# Transcoding decrypted .tivo to xvid on Linux (or Windows)?



## rlcarr (Jan 18, 2003)

I have some .mpg files I've created from downloading .tivo files to my Linux box and decrypting them.

I would like to manually (as opposed to having some server do it) transcode them to Xvid. 

I'm pretty new to the transcoding world so I would like to know what tools people recommend (I'm fine with using command-line tools if they are the best) and any pointers to specific guides/tutorials on using them to transcode to Xvid.

If it turns out there's nothing good for Linux I'm willing to use something under Windows, but I prefer Linux since my Linux box has a significantly more powerful CPU than my Windows box.

Thanks!


----------



## orangeboy (Apr 19, 2004)

ffmpeg is nice.


----------



## wmcbrine (Aug 2, 2003)

I'd suggest targetting h.264 (preferably in an MP4 container) instead of Xvid. That way, you can feed the files back to the TiVo without further reencoding in the future. I think h.264 is generally considered superior, too.


----------



## rlcarr (Jan 18, 2003)

Thanks. I've heard that (H.264 over xvid) from people elsewhere, too. Also, I've told that HandBrake is no longer Mac-only, so I'll look into that.


----------



## SDNick484 (Mar 14, 2008)
----------------------------------------
▸ **WHAT YOU NEED TO DO**:
A: In the forum thread about transcoding decrypted TiVo files, what format does wmcbrine recommend targeting instead of Xvid?
B: Extend the forum thread about transcoding decrypted TiVo files from the point where it stops.
----------------------------------------
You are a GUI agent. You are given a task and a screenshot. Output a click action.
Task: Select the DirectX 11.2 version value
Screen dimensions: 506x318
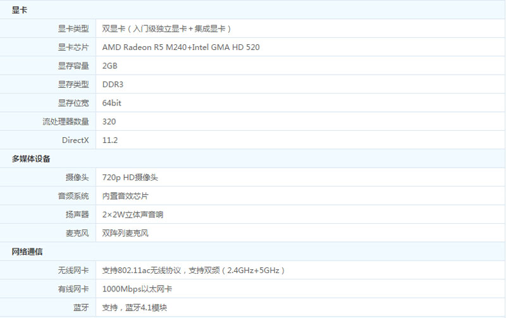(110, 140)
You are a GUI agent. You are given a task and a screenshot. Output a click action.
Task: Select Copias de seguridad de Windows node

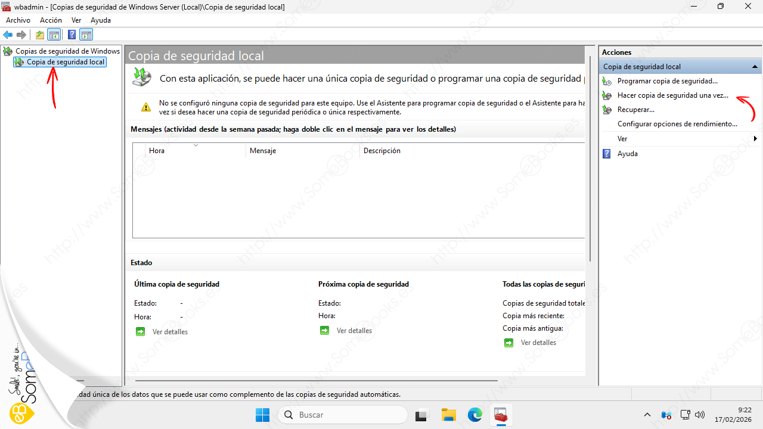(67, 51)
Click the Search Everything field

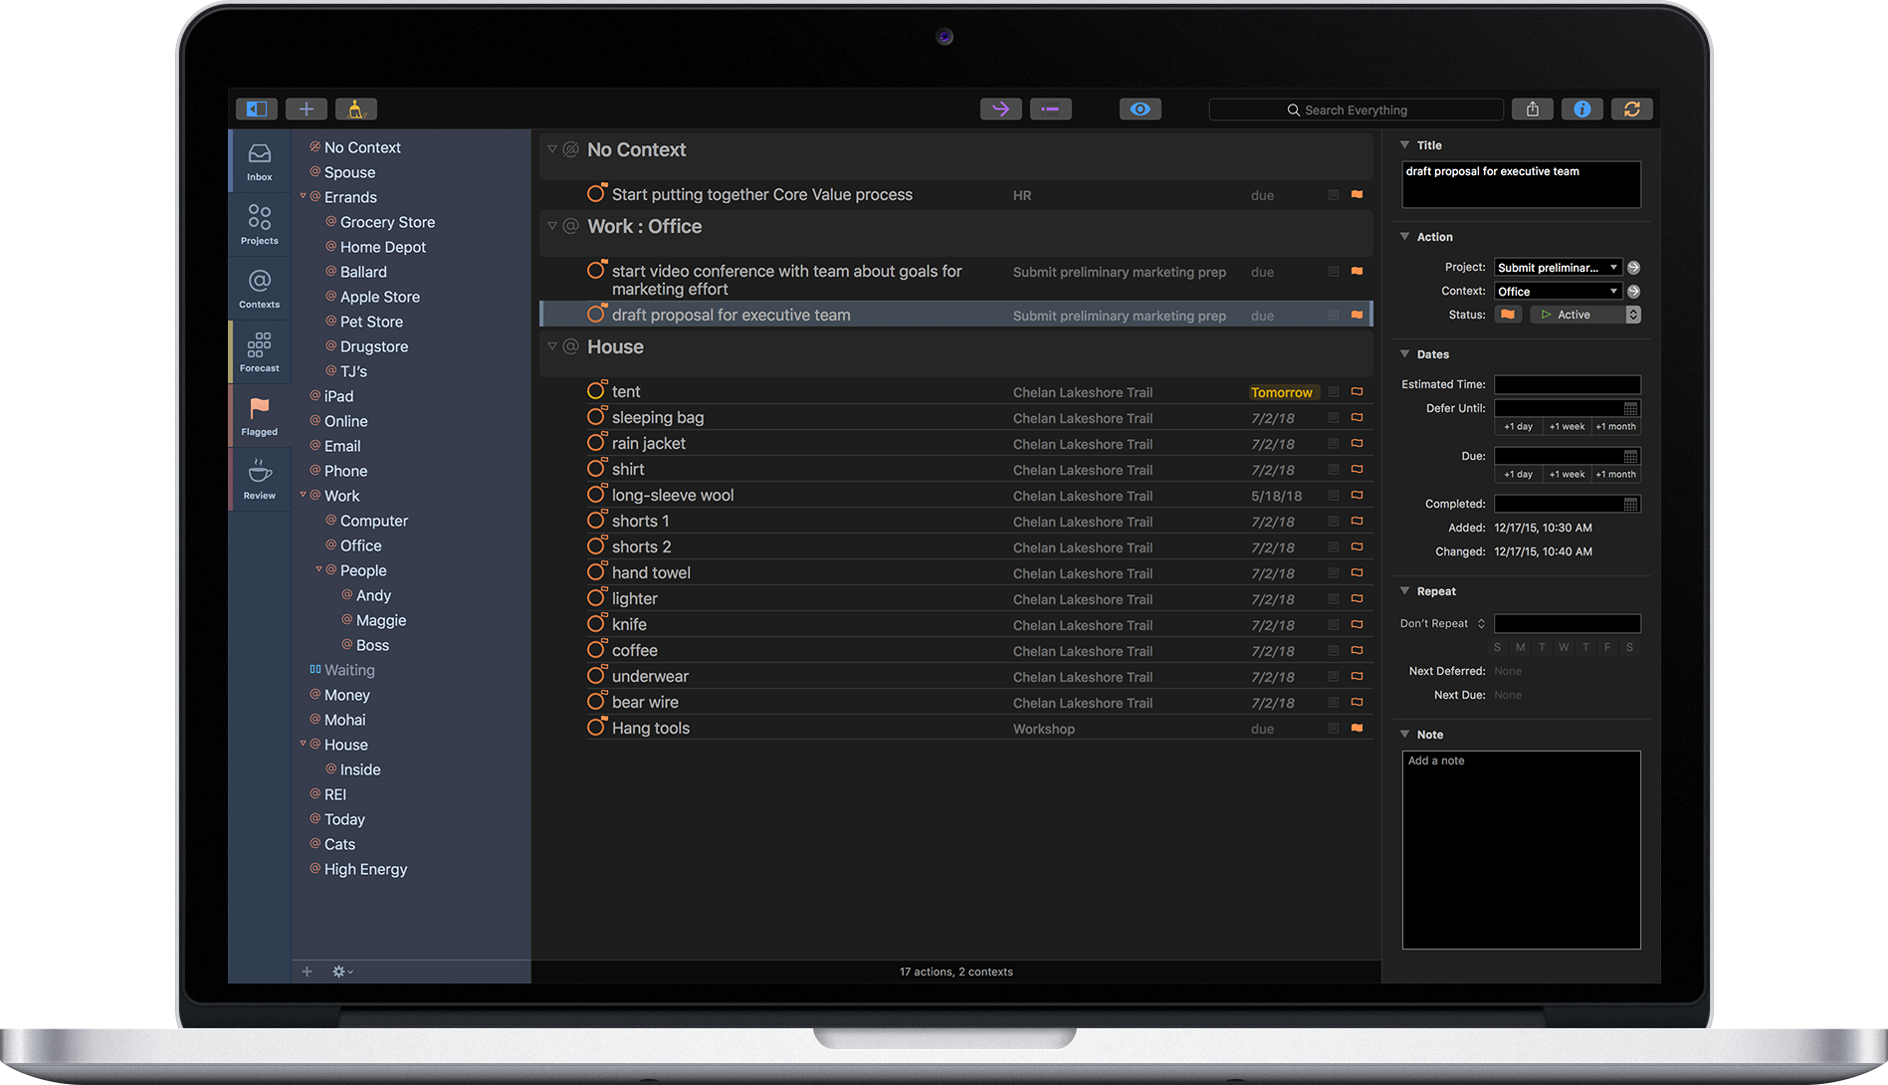click(x=1355, y=109)

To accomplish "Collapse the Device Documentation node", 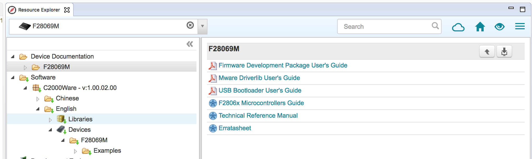I will click(x=13, y=56).
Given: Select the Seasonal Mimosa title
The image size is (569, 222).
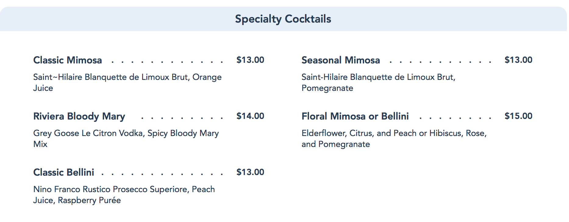Looking at the screenshot, I should (x=341, y=60).
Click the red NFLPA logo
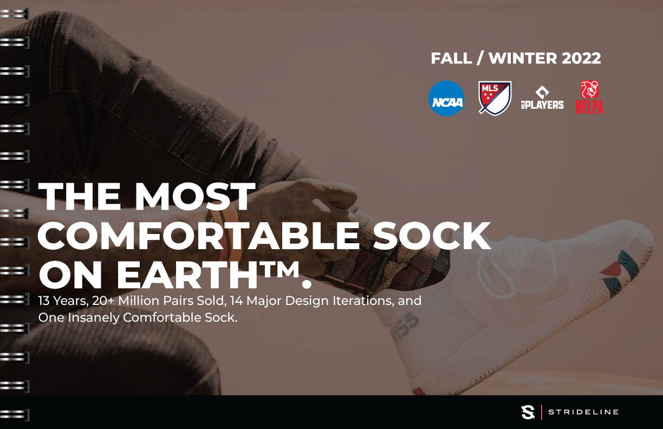 coord(589,97)
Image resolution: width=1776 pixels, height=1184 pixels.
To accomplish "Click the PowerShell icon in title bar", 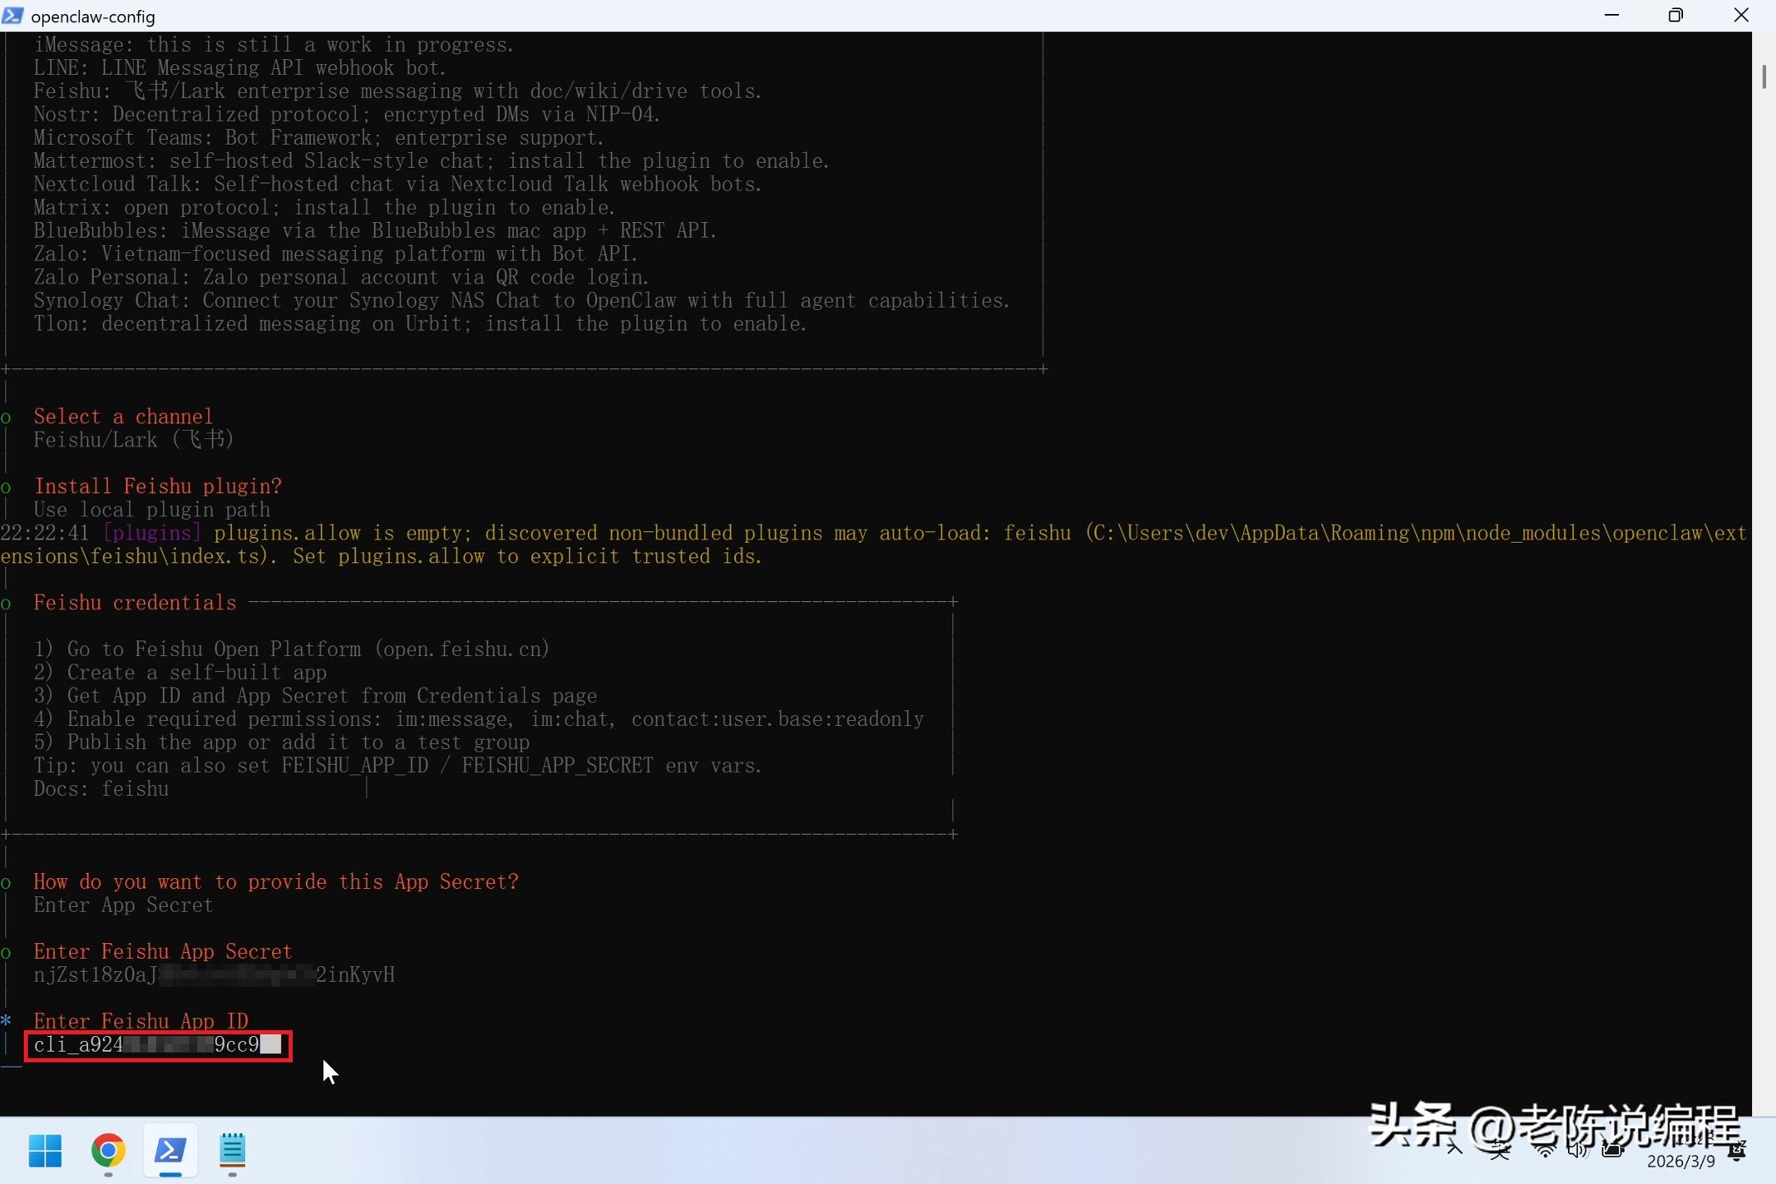I will coord(12,16).
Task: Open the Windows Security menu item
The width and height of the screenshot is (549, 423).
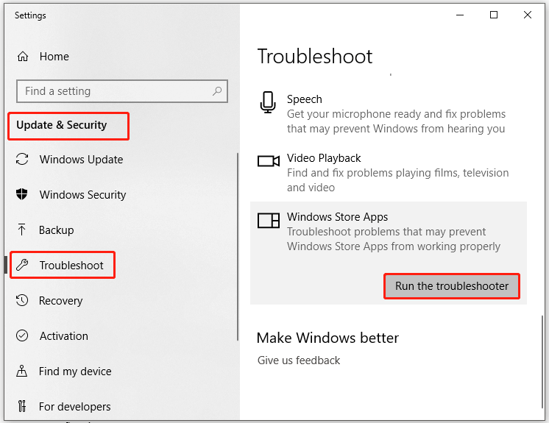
----------------------------------------
▸ **OUTPUTS IN ORDER**:
A: H.264, preferably in an MP4 container.

B:
FFmpeg is excellent albeit a bit complex (it can do pretty much anything you need it to). Handbrake is also very good, and it in fact uses ffmpeg in the background.

As I've recently been transcoding some video clips, I wanted to share the command I use for going to H.264/AAC via FFmpeg:
$ ffmpeg -i input.mpg -acodec libfaac -ab 64 -vcodec libx264 -vpre slow -crf 22 -threads 0 output.mp4

The above command assumes FFmpeg was compiled with x264 and faac support, but I imagine most distros ship it this way.

Do note that this is a very CPU intensive process, and the more cores you have, the quicker it goes.


----------



## Joshua Mars (Sep 10, 2010)

wmcbrine said:


> I'd suggest targetting h.264 (preferably in an MP4 container) instead of Xvid. That way, you can feed the files back to the TiVo without further reencoding in the future. I think h.264 is generally considered superior, too.


I've converted my files to H264 and at the same time, removed the ads. How do I feed them back to TIVO?

Thanks in advance.

Josh


----------



## Alphi (Dec 11, 2004)

Joshua Mars said:


> I've converted my files to H264 and at the same time, removed the ads. How do I feed them back to TIVO?
> 
> Thanks in advance.
> 
> Josh


What you can do is either run pyTivo, Galleon, or TiVo Desktop on your computer, and that will allow you to download (not stream) nearly any video to your TiVo.

Personally, my file server at home is running Linux, with a network share dedicated to TiVo shows and stuff, and it was easy to set up pyTivo so that it would run there, allowing me to off-load stuff from my TiVo to the server (when the TiVo gets full) and transfer back just when I (or the kids) wanted to watch it.


----------



## rlcarr (Jan 18, 2003)

A few more questions...

1) With H.264 video, what audio codec(s) does the TiVo require if I want to be able to play the transcoded files on the TiVo?
2) And what container format(s) does the TiVo require?
3) Any good pointers to guides on using libx264 via ffmpeg? It appears to have eighty gazillion options...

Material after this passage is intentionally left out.